(Collected data)
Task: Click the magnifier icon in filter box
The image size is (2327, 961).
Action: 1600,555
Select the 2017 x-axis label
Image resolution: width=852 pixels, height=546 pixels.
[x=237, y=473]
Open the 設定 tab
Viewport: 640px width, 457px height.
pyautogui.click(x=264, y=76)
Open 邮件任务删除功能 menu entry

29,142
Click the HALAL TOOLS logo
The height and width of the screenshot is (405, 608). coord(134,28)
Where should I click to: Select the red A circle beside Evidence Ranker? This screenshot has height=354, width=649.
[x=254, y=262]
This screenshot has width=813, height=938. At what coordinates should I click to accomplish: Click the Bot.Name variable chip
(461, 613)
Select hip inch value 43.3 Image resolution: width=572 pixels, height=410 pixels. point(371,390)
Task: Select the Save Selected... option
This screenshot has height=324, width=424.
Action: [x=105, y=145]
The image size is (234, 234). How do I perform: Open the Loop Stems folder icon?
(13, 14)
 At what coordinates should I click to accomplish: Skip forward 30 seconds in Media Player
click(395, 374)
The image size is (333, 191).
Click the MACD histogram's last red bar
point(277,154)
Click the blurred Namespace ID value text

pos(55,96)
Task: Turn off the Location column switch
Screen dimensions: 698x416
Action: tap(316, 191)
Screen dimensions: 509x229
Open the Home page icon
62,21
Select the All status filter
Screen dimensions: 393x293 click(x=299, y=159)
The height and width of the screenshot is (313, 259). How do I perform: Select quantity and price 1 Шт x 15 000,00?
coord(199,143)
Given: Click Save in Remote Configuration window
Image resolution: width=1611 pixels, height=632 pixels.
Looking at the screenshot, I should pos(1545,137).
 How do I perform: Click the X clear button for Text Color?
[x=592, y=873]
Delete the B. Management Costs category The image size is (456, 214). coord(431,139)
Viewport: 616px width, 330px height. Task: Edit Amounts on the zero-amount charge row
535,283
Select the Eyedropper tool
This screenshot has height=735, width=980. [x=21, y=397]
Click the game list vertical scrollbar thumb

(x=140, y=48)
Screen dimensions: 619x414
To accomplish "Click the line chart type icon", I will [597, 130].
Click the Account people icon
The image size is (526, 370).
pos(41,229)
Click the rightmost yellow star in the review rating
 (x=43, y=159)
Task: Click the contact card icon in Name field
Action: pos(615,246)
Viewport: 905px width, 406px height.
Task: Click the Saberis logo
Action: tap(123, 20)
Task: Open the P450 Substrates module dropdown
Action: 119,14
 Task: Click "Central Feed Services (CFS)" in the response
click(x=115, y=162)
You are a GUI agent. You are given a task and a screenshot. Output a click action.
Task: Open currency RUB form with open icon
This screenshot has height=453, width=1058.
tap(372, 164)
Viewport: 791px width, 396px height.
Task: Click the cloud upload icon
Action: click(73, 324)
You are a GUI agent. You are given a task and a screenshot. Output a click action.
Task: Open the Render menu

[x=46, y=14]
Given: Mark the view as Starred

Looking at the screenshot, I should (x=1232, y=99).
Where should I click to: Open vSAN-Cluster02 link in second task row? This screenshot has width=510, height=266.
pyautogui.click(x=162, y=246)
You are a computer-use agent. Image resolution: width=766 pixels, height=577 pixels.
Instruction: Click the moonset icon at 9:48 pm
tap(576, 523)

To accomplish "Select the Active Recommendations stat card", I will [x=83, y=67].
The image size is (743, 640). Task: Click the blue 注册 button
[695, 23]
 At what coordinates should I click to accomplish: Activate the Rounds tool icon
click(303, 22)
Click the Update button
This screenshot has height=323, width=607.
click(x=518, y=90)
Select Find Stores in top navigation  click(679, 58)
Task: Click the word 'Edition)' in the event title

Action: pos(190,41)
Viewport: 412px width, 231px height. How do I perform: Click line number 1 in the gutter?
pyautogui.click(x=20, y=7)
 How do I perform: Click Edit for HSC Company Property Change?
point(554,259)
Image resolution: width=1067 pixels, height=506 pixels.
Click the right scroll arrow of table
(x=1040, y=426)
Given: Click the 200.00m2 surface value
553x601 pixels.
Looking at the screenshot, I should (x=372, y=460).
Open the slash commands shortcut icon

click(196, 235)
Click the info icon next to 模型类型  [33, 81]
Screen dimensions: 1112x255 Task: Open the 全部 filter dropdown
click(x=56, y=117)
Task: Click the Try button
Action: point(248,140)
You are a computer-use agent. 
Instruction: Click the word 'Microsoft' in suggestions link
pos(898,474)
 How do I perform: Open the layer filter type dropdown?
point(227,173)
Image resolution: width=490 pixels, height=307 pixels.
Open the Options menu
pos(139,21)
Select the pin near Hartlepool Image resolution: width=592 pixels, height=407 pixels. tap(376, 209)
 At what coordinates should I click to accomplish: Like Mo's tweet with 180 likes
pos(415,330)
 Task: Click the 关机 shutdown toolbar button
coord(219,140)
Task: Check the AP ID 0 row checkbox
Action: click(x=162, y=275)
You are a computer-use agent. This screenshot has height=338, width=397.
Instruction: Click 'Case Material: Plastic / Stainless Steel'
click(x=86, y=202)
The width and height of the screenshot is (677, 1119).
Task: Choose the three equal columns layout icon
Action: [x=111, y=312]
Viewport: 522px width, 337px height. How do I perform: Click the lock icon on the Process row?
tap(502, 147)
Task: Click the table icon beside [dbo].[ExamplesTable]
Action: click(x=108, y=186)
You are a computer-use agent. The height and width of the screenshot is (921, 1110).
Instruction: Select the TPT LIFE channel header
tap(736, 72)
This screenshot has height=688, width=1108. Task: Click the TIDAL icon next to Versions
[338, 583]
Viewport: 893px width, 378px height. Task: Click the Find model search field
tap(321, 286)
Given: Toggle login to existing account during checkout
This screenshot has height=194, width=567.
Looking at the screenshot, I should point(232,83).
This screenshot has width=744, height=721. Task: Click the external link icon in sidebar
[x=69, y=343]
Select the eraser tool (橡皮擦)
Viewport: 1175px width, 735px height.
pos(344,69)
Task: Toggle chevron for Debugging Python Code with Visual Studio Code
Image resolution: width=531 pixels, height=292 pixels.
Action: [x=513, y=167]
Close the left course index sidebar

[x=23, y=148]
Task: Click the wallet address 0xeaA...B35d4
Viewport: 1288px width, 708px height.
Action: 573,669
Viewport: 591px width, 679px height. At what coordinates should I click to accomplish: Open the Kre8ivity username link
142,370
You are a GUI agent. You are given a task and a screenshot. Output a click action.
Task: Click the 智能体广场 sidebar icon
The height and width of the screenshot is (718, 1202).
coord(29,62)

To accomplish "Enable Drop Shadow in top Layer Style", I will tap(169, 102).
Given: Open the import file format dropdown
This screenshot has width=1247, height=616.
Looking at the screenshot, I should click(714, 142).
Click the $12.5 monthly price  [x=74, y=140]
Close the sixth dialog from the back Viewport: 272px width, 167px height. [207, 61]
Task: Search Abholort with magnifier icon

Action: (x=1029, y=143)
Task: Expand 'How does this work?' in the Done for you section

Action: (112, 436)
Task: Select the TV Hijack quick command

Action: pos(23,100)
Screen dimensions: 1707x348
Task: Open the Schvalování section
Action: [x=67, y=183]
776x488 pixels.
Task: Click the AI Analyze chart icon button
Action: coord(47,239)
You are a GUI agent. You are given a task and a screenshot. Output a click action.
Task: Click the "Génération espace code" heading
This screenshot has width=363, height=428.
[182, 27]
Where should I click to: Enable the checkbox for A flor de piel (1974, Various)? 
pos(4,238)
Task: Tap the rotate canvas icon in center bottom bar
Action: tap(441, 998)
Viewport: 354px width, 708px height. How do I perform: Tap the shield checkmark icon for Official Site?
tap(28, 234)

» **Assignment**
Among the lines above, which contain the word "Toggle"? Copy every one.

» **Answer below**
Given: Toggle login to existing account during checkout
Task: Toggle chevron for Debugging Python Code with Visual Studio Code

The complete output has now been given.